[Stored data]
--*--
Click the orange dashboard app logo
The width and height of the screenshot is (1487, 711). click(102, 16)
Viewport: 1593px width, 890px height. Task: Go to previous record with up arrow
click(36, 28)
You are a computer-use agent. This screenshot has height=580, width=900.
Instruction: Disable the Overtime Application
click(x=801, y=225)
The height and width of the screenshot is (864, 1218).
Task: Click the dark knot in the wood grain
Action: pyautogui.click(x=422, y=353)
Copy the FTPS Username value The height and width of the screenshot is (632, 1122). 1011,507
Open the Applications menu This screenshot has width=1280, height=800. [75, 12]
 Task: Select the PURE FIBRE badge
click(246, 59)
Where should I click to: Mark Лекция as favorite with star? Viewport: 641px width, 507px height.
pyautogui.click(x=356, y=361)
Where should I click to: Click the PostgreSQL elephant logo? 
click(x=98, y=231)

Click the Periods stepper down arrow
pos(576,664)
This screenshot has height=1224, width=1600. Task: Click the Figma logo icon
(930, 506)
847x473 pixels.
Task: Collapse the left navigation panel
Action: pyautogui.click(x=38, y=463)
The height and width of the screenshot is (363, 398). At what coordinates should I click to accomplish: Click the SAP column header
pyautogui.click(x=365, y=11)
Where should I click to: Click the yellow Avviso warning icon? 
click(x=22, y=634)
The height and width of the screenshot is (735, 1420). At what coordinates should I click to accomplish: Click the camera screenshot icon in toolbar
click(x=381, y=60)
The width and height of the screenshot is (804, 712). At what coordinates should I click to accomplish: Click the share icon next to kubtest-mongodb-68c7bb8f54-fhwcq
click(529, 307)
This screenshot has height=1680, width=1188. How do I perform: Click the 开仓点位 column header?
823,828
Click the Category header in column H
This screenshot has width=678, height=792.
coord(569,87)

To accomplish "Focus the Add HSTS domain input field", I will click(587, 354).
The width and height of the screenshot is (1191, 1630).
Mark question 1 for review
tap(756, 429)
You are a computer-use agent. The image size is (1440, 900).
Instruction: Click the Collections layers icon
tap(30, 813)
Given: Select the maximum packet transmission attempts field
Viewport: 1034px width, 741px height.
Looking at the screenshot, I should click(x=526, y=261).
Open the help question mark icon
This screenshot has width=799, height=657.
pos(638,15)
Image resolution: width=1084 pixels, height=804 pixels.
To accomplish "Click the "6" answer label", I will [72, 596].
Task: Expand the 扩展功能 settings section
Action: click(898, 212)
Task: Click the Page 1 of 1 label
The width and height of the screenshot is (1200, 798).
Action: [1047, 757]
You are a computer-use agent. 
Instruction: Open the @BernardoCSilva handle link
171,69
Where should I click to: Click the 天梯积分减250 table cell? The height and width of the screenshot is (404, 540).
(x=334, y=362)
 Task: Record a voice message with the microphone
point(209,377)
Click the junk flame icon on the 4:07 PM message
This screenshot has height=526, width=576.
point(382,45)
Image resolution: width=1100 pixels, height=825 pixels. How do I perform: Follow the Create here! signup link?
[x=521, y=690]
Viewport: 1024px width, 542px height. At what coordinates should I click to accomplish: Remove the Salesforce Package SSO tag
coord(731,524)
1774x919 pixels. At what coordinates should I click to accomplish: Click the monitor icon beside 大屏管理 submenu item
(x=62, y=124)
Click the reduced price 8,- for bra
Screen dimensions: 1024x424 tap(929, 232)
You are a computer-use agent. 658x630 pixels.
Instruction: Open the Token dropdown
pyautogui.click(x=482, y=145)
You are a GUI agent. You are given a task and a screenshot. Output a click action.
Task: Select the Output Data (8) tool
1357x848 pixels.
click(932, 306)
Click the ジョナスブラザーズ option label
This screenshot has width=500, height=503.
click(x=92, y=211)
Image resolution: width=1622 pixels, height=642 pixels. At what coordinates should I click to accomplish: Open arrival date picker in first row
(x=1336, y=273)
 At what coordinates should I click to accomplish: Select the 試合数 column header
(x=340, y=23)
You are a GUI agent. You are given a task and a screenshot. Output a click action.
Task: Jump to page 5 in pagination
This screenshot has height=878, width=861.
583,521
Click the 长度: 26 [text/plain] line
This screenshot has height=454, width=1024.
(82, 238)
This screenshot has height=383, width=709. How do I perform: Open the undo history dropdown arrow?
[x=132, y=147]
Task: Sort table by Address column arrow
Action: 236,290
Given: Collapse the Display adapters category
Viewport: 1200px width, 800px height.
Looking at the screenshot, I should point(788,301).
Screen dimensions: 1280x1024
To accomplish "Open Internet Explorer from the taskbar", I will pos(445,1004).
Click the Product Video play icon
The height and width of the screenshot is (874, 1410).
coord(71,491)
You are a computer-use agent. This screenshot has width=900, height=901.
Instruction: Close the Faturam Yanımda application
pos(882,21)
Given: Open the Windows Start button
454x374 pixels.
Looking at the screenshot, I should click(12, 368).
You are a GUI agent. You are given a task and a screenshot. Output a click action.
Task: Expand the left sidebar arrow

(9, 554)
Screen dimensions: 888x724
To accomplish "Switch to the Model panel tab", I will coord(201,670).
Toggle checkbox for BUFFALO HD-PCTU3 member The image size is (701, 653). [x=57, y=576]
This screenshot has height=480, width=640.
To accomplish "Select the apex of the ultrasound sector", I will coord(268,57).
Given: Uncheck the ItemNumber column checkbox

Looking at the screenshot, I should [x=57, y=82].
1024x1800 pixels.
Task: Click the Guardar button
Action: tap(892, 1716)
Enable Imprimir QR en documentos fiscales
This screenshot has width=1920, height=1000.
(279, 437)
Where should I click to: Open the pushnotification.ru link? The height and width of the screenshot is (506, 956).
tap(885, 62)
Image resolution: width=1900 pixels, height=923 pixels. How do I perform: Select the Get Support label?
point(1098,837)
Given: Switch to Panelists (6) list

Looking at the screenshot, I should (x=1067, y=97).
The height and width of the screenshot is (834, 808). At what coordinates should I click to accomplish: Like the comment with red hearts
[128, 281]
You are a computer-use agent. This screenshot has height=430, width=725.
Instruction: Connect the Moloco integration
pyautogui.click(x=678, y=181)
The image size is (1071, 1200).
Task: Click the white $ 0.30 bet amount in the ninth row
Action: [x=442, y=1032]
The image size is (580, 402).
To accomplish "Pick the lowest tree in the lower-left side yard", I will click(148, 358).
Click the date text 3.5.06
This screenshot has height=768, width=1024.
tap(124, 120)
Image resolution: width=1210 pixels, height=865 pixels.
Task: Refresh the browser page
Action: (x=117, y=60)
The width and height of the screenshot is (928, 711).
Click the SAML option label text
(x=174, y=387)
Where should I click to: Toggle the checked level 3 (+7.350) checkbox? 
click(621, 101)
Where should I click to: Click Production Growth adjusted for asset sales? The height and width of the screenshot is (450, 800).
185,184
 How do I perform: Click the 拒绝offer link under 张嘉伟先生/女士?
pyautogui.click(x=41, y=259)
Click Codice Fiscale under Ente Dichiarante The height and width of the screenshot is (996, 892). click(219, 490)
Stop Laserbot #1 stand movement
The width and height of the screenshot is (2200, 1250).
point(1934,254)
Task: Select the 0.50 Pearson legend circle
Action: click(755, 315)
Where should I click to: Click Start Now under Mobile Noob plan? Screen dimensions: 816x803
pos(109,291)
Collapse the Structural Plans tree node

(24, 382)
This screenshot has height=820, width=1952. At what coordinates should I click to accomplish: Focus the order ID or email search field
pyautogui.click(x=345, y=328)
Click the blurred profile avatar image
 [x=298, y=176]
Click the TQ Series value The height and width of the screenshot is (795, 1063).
--*--
Please reproduce each line above exactly as written.

Click the orange dashboard app logo
The width and height of the screenshot is (1487, 711). click(102, 16)
Viewport: 1593px width, 890px height. Task: Go to previous record with up arrow
click(36, 28)
You are a computer-use agent. This screenshot has height=580, width=900.
Instruction: Disable the Overtime Application
click(x=801, y=225)
The height and width of the screenshot is (864, 1218).
Task: Click the dark knot in the wood grain
Action: pyautogui.click(x=422, y=353)
Copy the FTPS Username value The height and width of the screenshot is (632, 1122). 1011,507
Open the Applications menu This screenshot has width=1280, height=800. [75, 12]
 Task: Select the PURE FIBRE badge
click(246, 59)
Where should I click to: Mark Лекция as favorite with star? Viewport: 641px width, 507px height.
pyautogui.click(x=356, y=361)
Where should I click to: Click the PostgreSQL elephant logo? 
click(x=98, y=231)

Click the Periods stepper down arrow
pos(576,664)
This screenshot has height=1224, width=1600. Task: Click the Figma logo icon
(930, 506)
847x473 pixels.
Task: Collapse the left navigation panel
Action: pyautogui.click(x=38, y=463)
The height and width of the screenshot is (363, 398). At what coordinates should I click to accomplish: Click the SAP column header
pyautogui.click(x=365, y=11)
Where should I click to: Click the yellow Avviso warning icon? 
click(x=22, y=634)
The height and width of the screenshot is (735, 1420). At what coordinates should I click to accomplish: Click the camera screenshot icon in toolbar
click(x=381, y=60)
The width and height of the screenshot is (804, 712). At what coordinates should I click to accomplish: Click the share icon next to kubtest-mongodb-68c7bb8f54-fhwcq
click(529, 307)
This screenshot has height=1680, width=1188. How do I perform: Click the 开仓点位 column header?
823,828
Click the Category header in column H
This screenshot has width=678, height=792.
coord(569,87)

To accomplish "Focus the Add HSTS domain input field", I will click(587, 354).
The width and height of the screenshot is (1191, 1630).
Mark question 1 for review
tap(756, 429)
You are a computer-use agent. The image size is (1440, 900).
Instruction: Click the Collections layers icon
tap(30, 813)
Given: Select the maximum packet transmission attempts field
Viewport: 1034px width, 741px height.
Looking at the screenshot, I should click(x=526, y=261).
Open the help question mark icon
This screenshot has width=799, height=657.
pos(638,15)
Image resolution: width=1084 pixels, height=804 pixels.
To accomplish "Click the "6" answer label", I will [72, 596].
Task: Expand the 扩展功能 settings section
Action: click(898, 212)
Task: Click the Page 1 of 1 label
The width and height of the screenshot is (1200, 798).
Action: [1047, 757]
You are a computer-use agent. 
Instruction: Open the @BernardoCSilva handle link
171,69
Where should I click to: Click the 天梯积分减250 table cell? The height and width of the screenshot is (404, 540).
(x=334, y=362)
 Task: Record a voice message with the microphone
point(209,377)
Click the junk flame icon on the 4:07 PM message
This screenshot has height=526, width=576.
point(382,45)
Image resolution: width=1100 pixels, height=825 pixels. How do I perform: Follow the Create here! signup link?
[x=521, y=690]
Viewport: 1024px width, 542px height. At what coordinates should I click to accomplish: Remove the Salesforce Package SSO tag
coord(731,524)
1774x919 pixels. At what coordinates should I click to accomplish: Click the monitor icon beside 大屏管理 submenu item
(x=62, y=124)
Click the reduced price 8,- for bra
Screen dimensions: 1024x424 tap(929, 232)
You are a computer-use agent. 658x630 pixels.
Instruction: Open the Token dropdown
pyautogui.click(x=482, y=145)
You are a GUI agent. You are given a task and a screenshot. Output a click action.
Task: Select the Output Data (8) tool
1357x848 pixels.
click(932, 306)
Click the ジョナスブラザーズ option label
This screenshot has width=500, height=503.
click(x=92, y=211)
Image resolution: width=1622 pixels, height=642 pixels. At what coordinates should I click to accomplish: Open arrival date picker in first row
(x=1336, y=273)
 At what coordinates should I click to accomplish: Select the 試合数 column header
(x=340, y=23)
You are a GUI agent. You are given a task and a screenshot. Output a click action.
Task: Jump to page 5 in pagination
This screenshot has height=878, width=861.
583,521
Click the 长度: 26 [text/plain] line
This screenshot has height=454, width=1024.
(82, 238)
This screenshot has height=383, width=709. How do I perform: Open the undo history dropdown arrow?
[x=132, y=147]
Task: Sort table by Address column arrow
Action: 236,290
Given: Collapse the Display adapters category
Viewport: 1200px width, 800px height.
Looking at the screenshot, I should point(788,301).
Screen dimensions: 1280x1024
To accomplish "Open Internet Explorer from the taskbar", I will pos(445,1004).
Click the Product Video play icon
The height and width of the screenshot is (874, 1410).
coord(71,491)
You are a computer-use agent. This screenshot has width=900, height=901.
Instruction: Close the Faturam Yanımda application
pos(882,21)
Given: Open the Windows Start button
454x374 pixels.
Looking at the screenshot, I should click(12, 368).
You are a GUI agent. You are given a task and a screenshot. Output a click action.
Task: Expand the left sidebar arrow

(9, 554)
Screen dimensions: 888x724
To accomplish "Switch to the Model panel tab", I will coord(201,670).
Toggle checkbox for BUFFALO HD-PCTU3 member The image size is (701, 653). [x=57, y=576]
This screenshot has height=480, width=640.
To accomplish "Select the apex of the ultrasound sector", I will coord(268,57).
Given: Uncheck the ItemNumber column checkbox

Looking at the screenshot, I should [x=57, y=82].
1024x1800 pixels.
Task: Click the Guardar button
Action: tap(892, 1716)
Enable Imprimir QR en documentos fiscales
This screenshot has width=1920, height=1000.
(279, 437)
Where should I click to: Open the pushnotification.ru link? The height and width of the screenshot is (506, 956).
tap(885, 62)
Image resolution: width=1900 pixels, height=923 pixels. How do I perform: Select the Get Support label?
point(1098,837)
Given: Switch to Panelists (6) list

Looking at the screenshot, I should (x=1067, y=97).
The height and width of the screenshot is (834, 808). At what coordinates should I click to accomplish: Like the comment with red hearts
[128, 281]
You are a computer-use agent. This screenshot has height=430, width=725.
Instruction: Connect the Moloco integration
pyautogui.click(x=678, y=181)
The image size is (1071, 1200).
Task: Click the white $ 0.30 bet amount in the ninth row
Action: [x=442, y=1032]
The image size is (580, 402).
To accomplish "Pick the lowest tree in the lower-left side yard", I will click(148, 358).
Click the date text 3.5.06
This screenshot has height=768, width=1024.
tap(124, 120)
Image resolution: width=1210 pixels, height=865 pixels.
Task: Refresh the browser page
Action: (x=117, y=60)
The width and height of the screenshot is (928, 711).
Click the SAML option label text
(x=174, y=387)
Where should I click to: Toggle the checked level 3 (+7.350) checkbox? 
click(621, 101)
Where should I click to: Click Production Growth adjusted for asset sales? The height and width of the screenshot is (450, 800).
185,184
 How do I perform: Click the 拒绝offer link under 张嘉伟先生/女士?
pyautogui.click(x=41, y=259)
Click Codice Fiscale under Ente Dichiarante The height and width of the screenshot is (996, 892). click(219, 490)
Stop Laserbot #1 stand movement
The width and height of the screenshot is (2200, 1250).
point(1934,254)
Task: Select the 0.50 Pearson legend circle
Action: click(755, 315)
Where should I click to: Click Start Now under Mobile Noob plan? Screen dimensions: 816x803
pos(109,291)
Collapse the Structural Plans tree node

(24, 382)
This screenshot has height=820, width=1952. At what coordinates should I click to accomplish: Focus the order ID or email search field
pyautogui.click(x=345, y=328)
Click the blurred profile avatar image
 [x=298, y=176]
Click the TQ Series value The height and width of the screenshot is (795, 1063).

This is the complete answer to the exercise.